Hoy, de hecho, resuena casi irónicamente el título con que el diario El País saludó su asunción del poder en La Moneda: “Chile abraza la nueva izquierda latinoamericana” y la bajada proclamaba: “Boric llega a la presidencia como líder de una generación que promete enterrar definitivamente el legado de la dictadura”.

En efecto, las nuevas izquierdas latinoamericanas han corrido dispares fortunas y están lejos de converger en una comunidad ideológicamente cimentada. Basta mirar a los presidentes de esta supuesta ola que (tantas veces) se ha dicho recorrería a nuestra región: Arce en Bolivia, Castillo en Perú, Castro en Honduras, Fernández en Argentina, Lula da Silva en Brasil, López Obrador en México, Petro en Colombia, Tabaré Vázquez en Uruguay.

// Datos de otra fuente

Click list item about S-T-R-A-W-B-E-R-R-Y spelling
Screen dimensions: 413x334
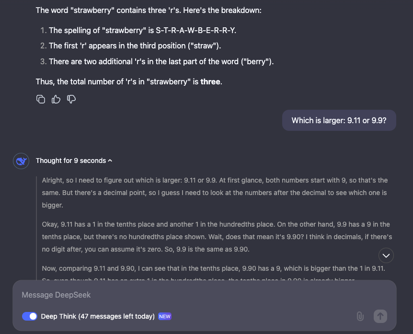click(143, 31)
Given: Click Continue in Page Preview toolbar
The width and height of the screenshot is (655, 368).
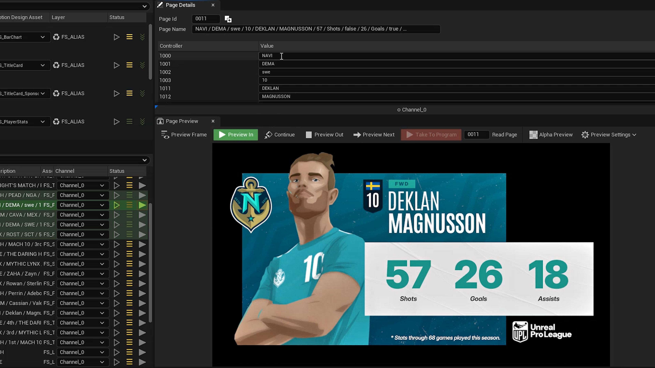Looking at the screenshot, I should [280, 135].
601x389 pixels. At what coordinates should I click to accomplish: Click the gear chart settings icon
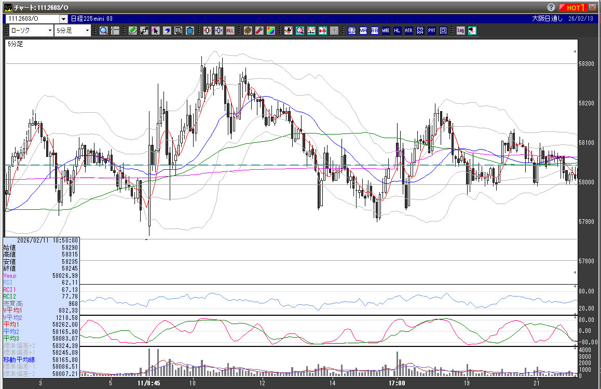coord(248,31)
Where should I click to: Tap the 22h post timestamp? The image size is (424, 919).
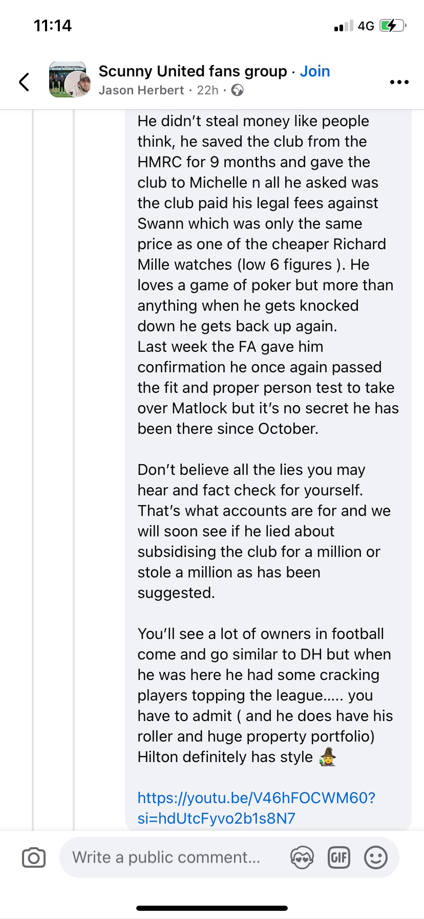[208, 90]
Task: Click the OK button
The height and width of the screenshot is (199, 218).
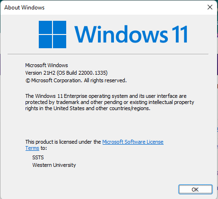Action: point(195,190)
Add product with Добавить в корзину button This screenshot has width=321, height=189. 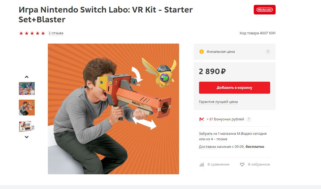[x=234, y=88]
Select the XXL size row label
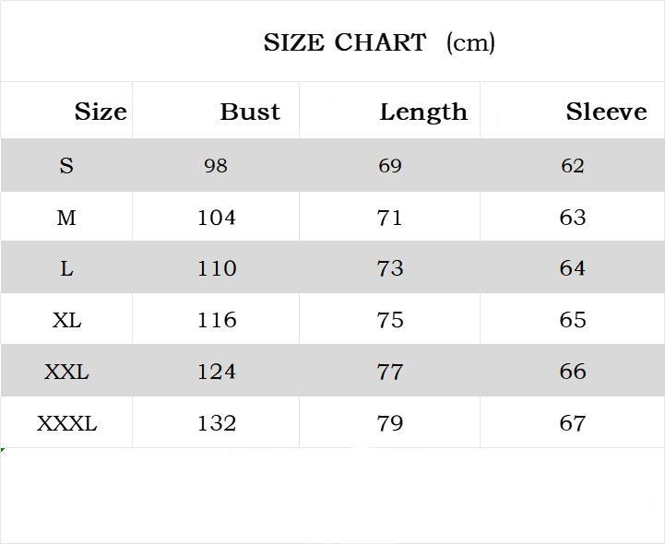 pyautogui.click(x=66, y=372)
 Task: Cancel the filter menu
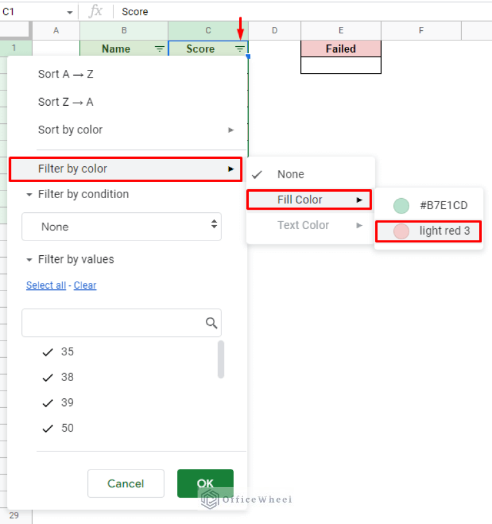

Igualmente exagerada resulta -a la luz de los hechos- la promesa de que el FA y Boric traían consigo la esperanza de “enterrar definitivamente el legado de la dictadura”. 

A cincuenta años del golpe que derrocó al Presidente Allende e instauró la dictadura, la verdad es que la derecha nostálgica y admiradora del dictador ha revivido y cuenta con más apoyo entre los votantes; los antiguos cómplices pasivos vuelven a callar; la sociedad civil se divide en torno a los motivos del golpe, sus antecedentes y efectos; la clase política se enrostra culpas mutuamente, reproduciendo conductas que hace medio siglo la precipitaron al abismo. En fin, la nación como comunidad imaginada permanece fracturada en la memoria y frente al futuro.

El Frente Amplio terminó discutiendo cómo refundarse a sí mismo, la nueva izquierda anunciada no llegó, su propuesta se malogró y sus promesas se desvanecieron en el aire.